Tobias Hanson is working with the Coalition for the International Criminal Court and is currently in Kampala for the ICC Review Conference. This post is written in his personal capacity.

After a lively warm-up, the real discussions at the International Criminal Court's first Review Conference have kicked off.

Last Sunday, the Ugandan President took on the UN Secretary-General in a football match dedicated to, and played with, victims of war in northern Uganda. Fittingly perhaps, the President's team (Justice) narrowly defeated the Secretary-General's (Dignity) in front of several thousand onlookers in Kampala's aging national stadium.

Back at the negotiating tables, among the dignitaries and luminaries present for the Review Conference is Ben Ferencz, a former prosecutor at the Nuremberg International Military Tribunal — a reminder of just how long the road has been to getting the crime of aggression under the jurisdiction of a permanent international criminal court.

Both Germany and Japan used their precious time at the microphone to make impassioned pleas for the inclusion of the crime in the statute. Citing their unique positions as states whose citizens have been tried for the crime of aggression after the Second World War, they urged states parties not to squander the historic opportunity.

As to getting there, 'consensus' has definitely been the word of the week — with the US Legal Advisor using the word 16 times in what was supposed to be a three minute intervention on Friday. He accurately summed up the present state of discussions on the crime of aggression when he said that moving forward with 'consensus (as opposed to a vote) is the only thing with consensus.'

Despite this carefully worded scepticism, there has been some real progress.

Brazil presented a creative proposal on Friday which allows for the inclusion of a definition of the crime of aggression in the statute, and for Security Council referrals to the Court for such crimes after the first state party accepts the amendment package.

This would allow a period of time where the Court's Prosecutor could only investigate potential crimes of aggression after a Security Council referral. After 7/8ths of states parties (currently 98 of 111) accept the amendment package, the more controversial state referrals and the Prosecutor's own investigations would be possible. This would bring the legal regime governing the crime of aggression into line with the other crimes within the Court's jurisdiction (genocide, crimes against humanity and war crimes).
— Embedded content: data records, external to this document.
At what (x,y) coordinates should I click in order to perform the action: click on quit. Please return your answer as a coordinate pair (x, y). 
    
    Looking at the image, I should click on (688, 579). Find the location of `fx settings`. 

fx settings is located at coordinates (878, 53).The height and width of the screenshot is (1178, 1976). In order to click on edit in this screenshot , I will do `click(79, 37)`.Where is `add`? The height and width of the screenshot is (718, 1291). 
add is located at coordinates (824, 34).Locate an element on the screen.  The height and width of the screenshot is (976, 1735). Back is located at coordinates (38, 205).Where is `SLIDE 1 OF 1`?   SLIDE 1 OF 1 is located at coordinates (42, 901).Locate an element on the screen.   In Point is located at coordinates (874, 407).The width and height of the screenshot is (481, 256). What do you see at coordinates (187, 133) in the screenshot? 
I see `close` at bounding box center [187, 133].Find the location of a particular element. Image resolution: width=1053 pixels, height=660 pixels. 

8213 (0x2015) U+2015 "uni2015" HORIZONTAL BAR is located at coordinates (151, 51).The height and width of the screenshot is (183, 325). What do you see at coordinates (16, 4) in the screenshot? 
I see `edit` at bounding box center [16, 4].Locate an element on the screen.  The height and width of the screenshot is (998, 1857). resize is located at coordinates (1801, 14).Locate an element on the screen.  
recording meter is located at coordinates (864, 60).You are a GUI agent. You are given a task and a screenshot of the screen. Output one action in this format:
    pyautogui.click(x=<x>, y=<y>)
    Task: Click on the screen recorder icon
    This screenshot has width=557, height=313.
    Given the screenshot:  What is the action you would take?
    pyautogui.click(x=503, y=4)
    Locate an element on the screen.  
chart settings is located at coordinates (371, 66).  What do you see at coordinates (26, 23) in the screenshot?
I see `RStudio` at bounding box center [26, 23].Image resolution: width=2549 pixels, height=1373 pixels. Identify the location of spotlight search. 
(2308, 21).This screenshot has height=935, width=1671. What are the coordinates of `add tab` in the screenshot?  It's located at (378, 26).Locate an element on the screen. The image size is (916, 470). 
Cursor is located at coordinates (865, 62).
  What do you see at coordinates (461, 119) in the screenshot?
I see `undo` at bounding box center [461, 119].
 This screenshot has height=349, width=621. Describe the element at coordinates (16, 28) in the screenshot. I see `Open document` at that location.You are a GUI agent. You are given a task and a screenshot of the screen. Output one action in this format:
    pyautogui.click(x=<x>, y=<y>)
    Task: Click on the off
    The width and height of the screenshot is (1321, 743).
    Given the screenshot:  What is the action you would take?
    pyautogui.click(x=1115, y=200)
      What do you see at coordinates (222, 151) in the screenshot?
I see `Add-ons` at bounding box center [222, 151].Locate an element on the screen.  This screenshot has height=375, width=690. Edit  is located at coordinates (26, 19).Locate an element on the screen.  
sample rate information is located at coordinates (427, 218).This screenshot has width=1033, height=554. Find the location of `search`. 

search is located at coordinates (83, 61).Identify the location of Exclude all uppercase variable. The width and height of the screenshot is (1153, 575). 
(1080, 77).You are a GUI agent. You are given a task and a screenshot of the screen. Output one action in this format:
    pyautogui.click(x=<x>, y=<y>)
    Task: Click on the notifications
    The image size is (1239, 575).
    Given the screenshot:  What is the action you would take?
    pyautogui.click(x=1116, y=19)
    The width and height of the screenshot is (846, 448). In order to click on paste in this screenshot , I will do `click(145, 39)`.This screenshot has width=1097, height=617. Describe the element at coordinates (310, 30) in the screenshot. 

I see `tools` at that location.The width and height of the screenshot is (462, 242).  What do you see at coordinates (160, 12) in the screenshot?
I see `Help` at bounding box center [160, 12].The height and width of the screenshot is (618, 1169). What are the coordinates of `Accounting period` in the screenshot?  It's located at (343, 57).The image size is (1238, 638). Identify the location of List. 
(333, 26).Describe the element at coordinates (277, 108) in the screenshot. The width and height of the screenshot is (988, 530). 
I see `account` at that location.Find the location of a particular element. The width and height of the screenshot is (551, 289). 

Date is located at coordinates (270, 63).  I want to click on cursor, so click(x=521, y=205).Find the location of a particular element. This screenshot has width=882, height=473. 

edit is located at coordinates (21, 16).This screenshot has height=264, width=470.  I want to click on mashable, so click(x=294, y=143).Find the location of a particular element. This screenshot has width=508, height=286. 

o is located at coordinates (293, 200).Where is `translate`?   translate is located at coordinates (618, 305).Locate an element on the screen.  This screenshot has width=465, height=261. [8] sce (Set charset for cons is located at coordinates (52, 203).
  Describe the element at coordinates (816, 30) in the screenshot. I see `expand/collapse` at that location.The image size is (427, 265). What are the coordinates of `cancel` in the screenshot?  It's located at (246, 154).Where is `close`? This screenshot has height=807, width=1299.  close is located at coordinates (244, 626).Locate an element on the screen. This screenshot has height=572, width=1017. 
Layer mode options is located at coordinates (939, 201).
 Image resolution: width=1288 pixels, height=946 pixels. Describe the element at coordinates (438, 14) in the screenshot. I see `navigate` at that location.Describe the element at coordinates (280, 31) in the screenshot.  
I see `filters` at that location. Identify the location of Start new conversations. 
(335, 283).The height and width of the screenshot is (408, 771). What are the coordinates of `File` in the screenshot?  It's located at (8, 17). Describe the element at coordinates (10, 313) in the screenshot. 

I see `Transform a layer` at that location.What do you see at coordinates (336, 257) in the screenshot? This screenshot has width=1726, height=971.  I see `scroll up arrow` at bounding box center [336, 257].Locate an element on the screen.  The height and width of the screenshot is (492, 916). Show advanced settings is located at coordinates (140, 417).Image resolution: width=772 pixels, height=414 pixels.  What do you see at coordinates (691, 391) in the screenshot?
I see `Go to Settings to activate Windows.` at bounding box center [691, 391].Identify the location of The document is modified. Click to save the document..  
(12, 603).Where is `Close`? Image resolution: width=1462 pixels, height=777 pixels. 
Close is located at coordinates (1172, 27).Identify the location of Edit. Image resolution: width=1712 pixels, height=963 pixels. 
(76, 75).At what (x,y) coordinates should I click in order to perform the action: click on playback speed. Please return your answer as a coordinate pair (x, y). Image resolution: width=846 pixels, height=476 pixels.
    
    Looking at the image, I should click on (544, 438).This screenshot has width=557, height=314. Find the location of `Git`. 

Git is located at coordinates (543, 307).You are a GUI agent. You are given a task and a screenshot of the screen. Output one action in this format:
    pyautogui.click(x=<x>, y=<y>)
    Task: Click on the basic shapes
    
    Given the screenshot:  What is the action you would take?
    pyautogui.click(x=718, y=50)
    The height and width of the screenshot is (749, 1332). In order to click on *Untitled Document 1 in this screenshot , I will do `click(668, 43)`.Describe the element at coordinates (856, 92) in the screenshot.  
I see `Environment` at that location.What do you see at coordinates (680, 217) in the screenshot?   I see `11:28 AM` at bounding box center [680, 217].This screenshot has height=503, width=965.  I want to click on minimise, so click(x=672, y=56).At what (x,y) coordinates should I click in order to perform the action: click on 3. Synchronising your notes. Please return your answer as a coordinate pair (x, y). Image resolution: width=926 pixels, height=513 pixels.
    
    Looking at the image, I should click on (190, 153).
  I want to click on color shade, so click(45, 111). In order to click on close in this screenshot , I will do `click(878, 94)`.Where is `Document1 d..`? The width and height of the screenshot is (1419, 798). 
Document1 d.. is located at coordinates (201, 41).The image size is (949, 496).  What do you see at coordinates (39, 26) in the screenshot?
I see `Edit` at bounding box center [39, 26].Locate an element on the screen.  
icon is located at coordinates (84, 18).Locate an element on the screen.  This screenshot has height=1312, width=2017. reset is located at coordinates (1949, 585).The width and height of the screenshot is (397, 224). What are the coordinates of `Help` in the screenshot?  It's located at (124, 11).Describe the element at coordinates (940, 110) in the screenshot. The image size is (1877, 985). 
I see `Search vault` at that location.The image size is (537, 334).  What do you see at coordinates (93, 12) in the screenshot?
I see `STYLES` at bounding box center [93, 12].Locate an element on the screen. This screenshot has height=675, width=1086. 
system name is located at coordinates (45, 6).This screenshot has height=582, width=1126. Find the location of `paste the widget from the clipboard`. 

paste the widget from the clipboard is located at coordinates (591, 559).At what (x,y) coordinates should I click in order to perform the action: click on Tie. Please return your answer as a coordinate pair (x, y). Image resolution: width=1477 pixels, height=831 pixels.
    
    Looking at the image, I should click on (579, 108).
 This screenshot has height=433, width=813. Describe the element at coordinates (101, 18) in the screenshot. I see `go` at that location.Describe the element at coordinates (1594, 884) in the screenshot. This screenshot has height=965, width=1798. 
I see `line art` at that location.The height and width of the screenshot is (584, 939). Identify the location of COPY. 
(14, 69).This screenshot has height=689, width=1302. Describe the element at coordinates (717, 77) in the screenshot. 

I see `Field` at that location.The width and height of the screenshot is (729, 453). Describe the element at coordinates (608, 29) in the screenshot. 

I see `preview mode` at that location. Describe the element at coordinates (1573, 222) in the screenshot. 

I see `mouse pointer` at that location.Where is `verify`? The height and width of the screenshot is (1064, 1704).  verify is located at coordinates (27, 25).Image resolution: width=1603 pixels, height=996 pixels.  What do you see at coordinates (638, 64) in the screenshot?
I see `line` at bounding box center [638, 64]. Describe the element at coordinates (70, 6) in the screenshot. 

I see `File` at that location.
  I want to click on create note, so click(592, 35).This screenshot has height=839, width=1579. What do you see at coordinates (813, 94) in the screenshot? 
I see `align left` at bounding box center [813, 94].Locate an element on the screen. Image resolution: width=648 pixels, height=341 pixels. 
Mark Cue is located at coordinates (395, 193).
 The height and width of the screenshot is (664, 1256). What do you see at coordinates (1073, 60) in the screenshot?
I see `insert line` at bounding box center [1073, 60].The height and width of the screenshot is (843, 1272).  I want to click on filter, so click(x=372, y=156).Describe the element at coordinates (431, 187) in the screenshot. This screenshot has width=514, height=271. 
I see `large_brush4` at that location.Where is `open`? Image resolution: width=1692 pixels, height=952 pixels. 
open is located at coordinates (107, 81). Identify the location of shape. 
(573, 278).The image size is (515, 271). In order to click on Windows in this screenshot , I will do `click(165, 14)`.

The value of this proposal is that it would allow for a concrete political and legal outcome to the Review Conference but would defer the most controversial aspects of the crime's operational effect until well into the future.

This proposal has attracted strong support from Argentina and Switzerland (who helped develop the idea) and was welcomed by many delegations on Friday, but it also has the Japanese delegation and many experts questioning the legality of its creative interpretation of the Court's confused and onerous amendment procedures.

The Chair of the discussions, Prince Zeid of Jordan, has told delegates that any amendments are to be finalised by Wednesday so as to afford the drafters two days to work on the text. In reality, the political and legal discussions as well as last-minute brinkmanship will continue late into the final night this Friday.